I tried to make my mind work. It was a cinch the Gaters knew who we were and they were certain to pass the information on to their cohorts. There was no chance of getting far without being recognized, and by all indications, a hunt was being conducted for us without worrying about the consequences. Russell could be expected to be shot on sight, and the rest of us taken into captivity if Russell wasn't located, or killed along with him if he was found. The noises of our home being broken into had ceased, so it was also certain by now they knew we had run out the back way and into the woods. They would be on our heels shortly, and maybe calling in extra help to surround this section of woods and hunt us down. It wasn't that big an area. Farms or ranches were located on three sides of the strip of forest and it ended inside half a mile at another ranch.
What to do? What to do? This was a rural area. Even if the chief called out the militia, it would take many hours to get them organized and to figure out where we were, if they could, which was doubtful. More probably, they would loo
k at our house and figure we had been captured and hauled away.
Suddenly, a name popped into my head. Whitney Horst, the NSA agent, my old nemesis. Would he send a team out if I called and told him I had vital information? Probably, but could they get here in time? The Gaters were probably monitoring my comphone code and could locate our position almost immediately from the satellite location data. I didn't see any other choice, though.
"Li? What are we going to do? We can't just stand here," Donna said, with a scared urgency in every note of her voice.
"I know," I said. "I'm calling the NSA. Horst may be able to help."
"That bastard!" Rez spat.
"I know, but he may be our only chance." I racked my brain, trying to remember the code number. It had been too long; it was lost. I called the North Houston federal building and got a night operator. I wasted precious minutes convincing her that I had a national emergency and she should immediately contact Whitney Horst. She relented only after I mentioned the explosion at the lab; apparently she had already heard about it.

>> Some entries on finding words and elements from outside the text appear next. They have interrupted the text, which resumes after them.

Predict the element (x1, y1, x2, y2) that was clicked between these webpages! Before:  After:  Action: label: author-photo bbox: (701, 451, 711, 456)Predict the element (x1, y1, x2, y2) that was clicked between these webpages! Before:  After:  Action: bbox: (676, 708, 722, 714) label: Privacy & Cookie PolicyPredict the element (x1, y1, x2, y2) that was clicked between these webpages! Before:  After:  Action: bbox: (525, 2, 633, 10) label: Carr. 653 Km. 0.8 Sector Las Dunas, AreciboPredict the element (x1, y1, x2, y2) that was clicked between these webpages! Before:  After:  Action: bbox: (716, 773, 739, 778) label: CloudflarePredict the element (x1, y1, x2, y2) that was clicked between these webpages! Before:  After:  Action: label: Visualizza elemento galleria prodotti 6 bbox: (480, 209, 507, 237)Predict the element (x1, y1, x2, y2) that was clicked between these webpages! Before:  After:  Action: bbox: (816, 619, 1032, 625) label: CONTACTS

A few moments later, Horst was on the phone. I told him briefly of our situation and where we were, emphasizing that he must hurry and that I was party to information which could shake the world. He made me wait for several seconds while he activated a scrambler circuit so only we could understand each other.
"All right," he said. "I'm convinced. Hide as best you can. Security code will be 'Eagle Hawk'. Got it? Eagle Hawk. I'll get a team on the way."
"Let's go," I said to the others. I remembered a little gully I used to play games in as a boy. It was the best cover I could think of. I led the way. The gully was near the end of the stretch of forest, where a blacktop farm road separated it from the adjoining ranch. A few minutes later, we were hidden below its banks, waiting for whatever happened next. I trembled nervously and hoped I would be able to steady my hands if I had to shoot.